While the direct comparison of autism and schizophrenia offers the potential to expose independent mechanisms contributing to social cognitive dysfunction, the process of implementing such studies presents significant challenges. Recruitment and assessment across multiple clinical populations can be difficult, especially for researchers who may be more familiar with, and have greater access to, only one of the two disorders. Collaboration among researchers who share expertise and resources can help mitigate this problem. An additional challenge occurs in selecting appropriate age groups to compare, especially given the vastly different developmental courses of autism and schizophrenia. While much of the social cognition work in autism has occurred with children of various ages, the preponderance of studies in schizophrenia has occurred with adults. Limiting comparisons to matched samples of adults with autism and adults schizophrenia avoids this confound but may introduce others, as the two groups may differ in medication usage and/or treatment history. Designs that examine neurophysiological mechanisms that are less affected by medication and treatment may therefore be preferred to those that are more directly impacted.

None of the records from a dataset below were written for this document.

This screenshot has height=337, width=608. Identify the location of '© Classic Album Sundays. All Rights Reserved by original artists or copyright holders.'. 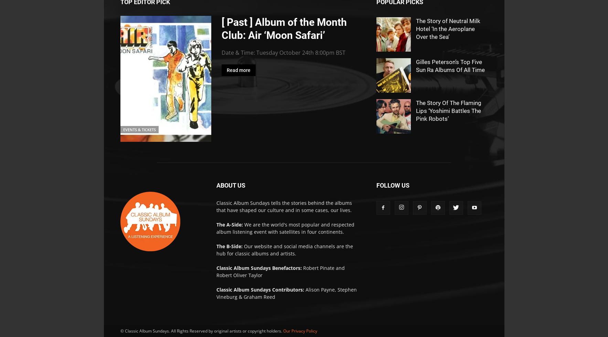
(120, 330).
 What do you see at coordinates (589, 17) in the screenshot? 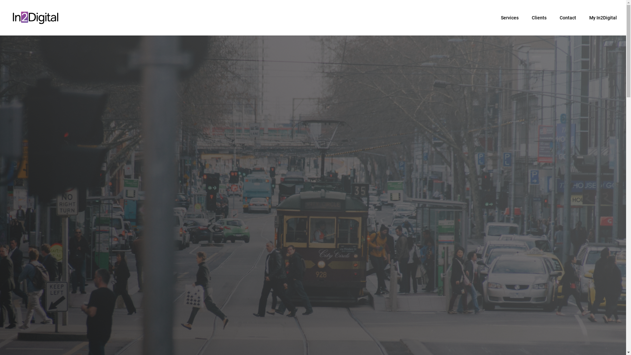
I see `'My In2Digital'` at bounding box center [589, 17].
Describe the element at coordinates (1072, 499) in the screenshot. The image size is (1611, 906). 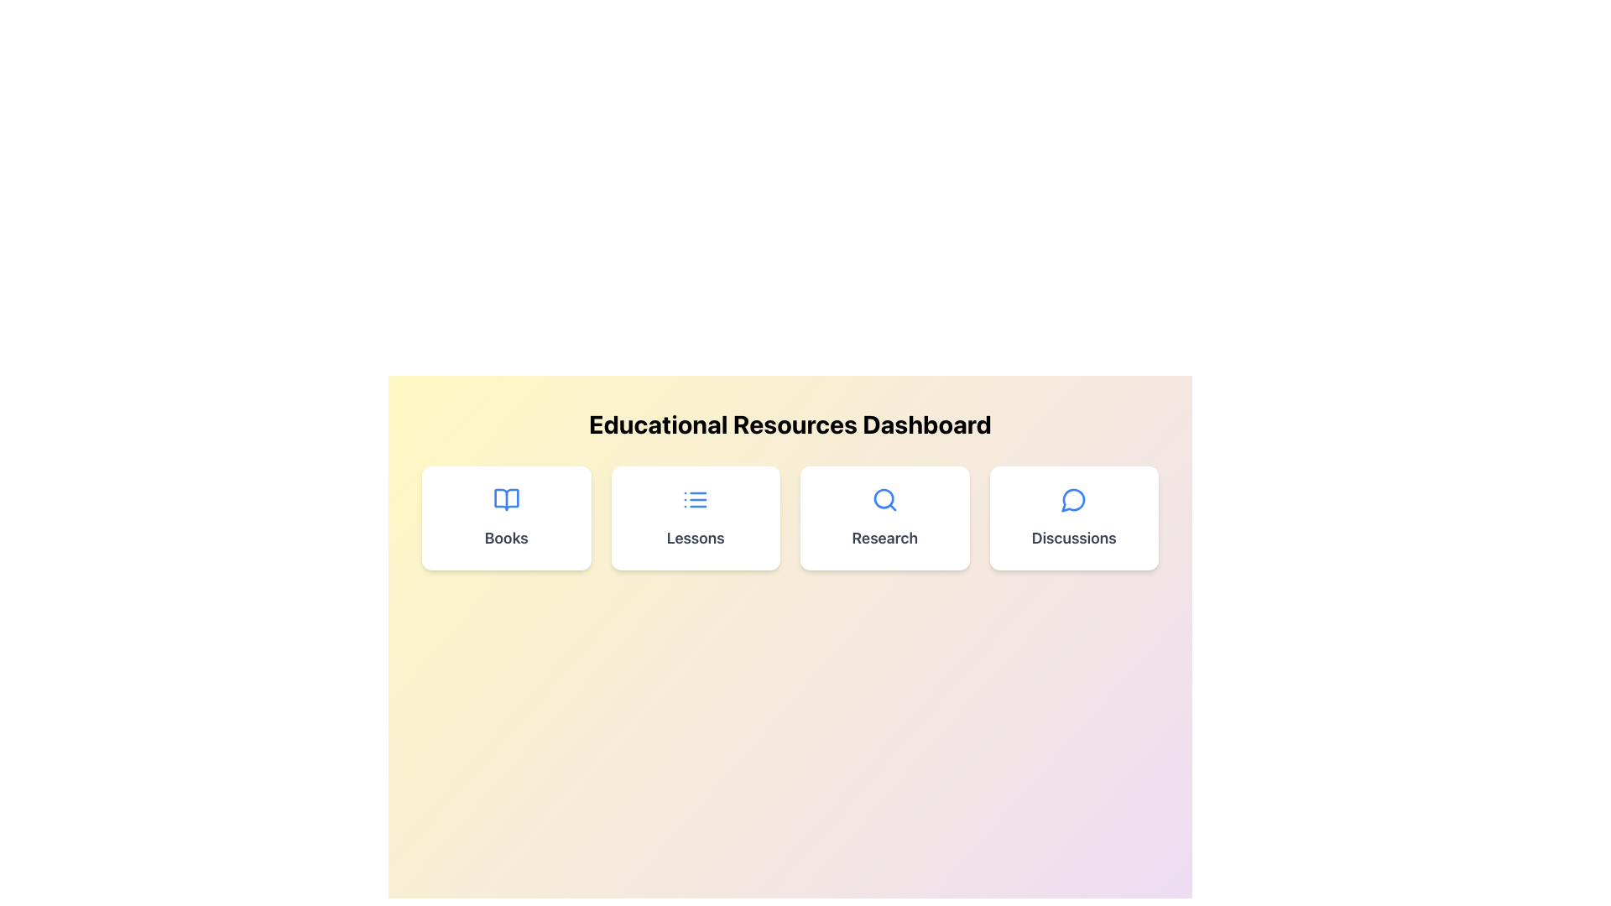
I see `the Discussions icon, which visually represents the Discussions feature, located in the fourth position of the horizontal row of cards on the dashboard` at that location.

Comparative studies also need not be limited to adults. Investigations of younger individuals may eliminate some of the confounds posed by adult studies, and also present an opportunity to examine the emergence of impairments during a period of rapid change in brain and behavior. A substantial literature has developed indicating that social impairments in individuals with schizophrenia predate formal diagnosis, not only during the prodromal phase in adolescence (Addington et al. 2008b; Ballon et al. 2007; Cannon et al. 2008) but also during early childhood (Asarnow 1988; Isohanni et al. 2000; Jones 1997; Jones and Tarrant 2000; Mirsky et al. 1995). These studies highlight the protracted developmental course of schizophrenia and demonstrate that social deficits are not simply a byproduct of symptoms that occur with formal onset of the illness (e.g., anhedonia), but rather an early-emerging, defining, and persistent characteristic of the disorder. Moreover, early identification of individuals at risk for schizophrenia is improving (Cannon et al. 2007) and thus offers increased potential for the study of social cognitive abilities prior to the formal onset of illness. Work focusing on children and adolescents at high risk for psychosis therefore provides a basis for pursuing developmentally based comparative studies with autism and offers promise for charting the multiple trajectories leading to the overlapping social cognitive deficits found in adulthood.

Identifying dissociable mechanisms may help deconstruct the complex processes underlying social cognitive impairments and facilitate the identification of disorder-specific pathways and mechanisms. Furthermore, linking these mechanisms to developmental processes during critical periods of brain development could help refine our understanding of the specific brain-behavior transactions subserving emergent abnormalities in social dysfunction. The search for divergent mechanisms underlying social cognitive impairment in autism and schizophrenia becomes particularly relevant for the development of efficacious treatment and intervention programs. By emphasizing convergence in our treatment approaches rather than divergence, we run the risk of treating superficial similarities rather than root causes. As Kanner stated while referring to autism and schizophrenia (here identified as “the schizophrenia bundle”): “When we stop searching for an identical cause and treatment of different ailments tied together in the schizophrenia bundle, we may expect the opening up of new and clearer vistas” (Kanner 1965).